== Passage provided ==
########################################

Personal information
- Born: 16 September 1972 (age 53)
- Height: 1.8 m (5 ft 11 in)

Sport
- Country: India
- Sport: Badminton
- Handedness: Right
- Event: Doubles

Doubles
- BWF profile

Medal record
Men's badminton
Representing India
Commonwealth Games
| Silver medal – second place | 1998 Kuala Lumpur | Men's team |
South Asian Games
| Gold medal – first place | 2004 Islamabad | Mixed doubles |
| Gold medal – first place | 2004 Islamabad | Men's team |
| Silver medal – second place | 2004 Islamabad | Men's doubles |

= Jaseel P. Ismail =

Indian badminton player

Jaseel P. Ismail (born 16 September 1972) is an Indian former badminton player from Kozhikode, Kerala, who is known for his doubles performances.

==Career==
During his long career, Jaseel won five doubles titles at Indian National Badminton Championships, partnering George Thomas, Vijaydeep Singh, and Vincent Lobo. He also won two National mixed-doubles titles with Manjusha Kanwar as partner. Jaseel, partnering V. Diju, won the doubles title at Indian Asian Satellite 2004 held at Hyderabad. In the final the pair beat Rupesh Kumar and Sanave Thomas 15-9, 15-1. In the same year, Jaseel and Diju pair also reached the semifinals at Cheers Asian Satellite, Singapore. They upset second seeds Kovit Phisetsarasai and Nitipong Saengsila of Thailand in the men's doubles quarterfinals with a score of 15-7, 15-8. In the semifinal they went down to third-seeded Lin Woon Fui and Mohd Fairuzizuan Mohd Tazari of Malaysia.

########################################

== Data block ==
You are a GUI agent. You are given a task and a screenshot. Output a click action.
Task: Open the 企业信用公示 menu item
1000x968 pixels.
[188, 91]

########################################

== Given instruction ==
According to the profile of Jaseel P. Ismail, who partnered him for his two National mixed-doubles titles? None of the data is needed.

== Result ==
Manjusha Kanwar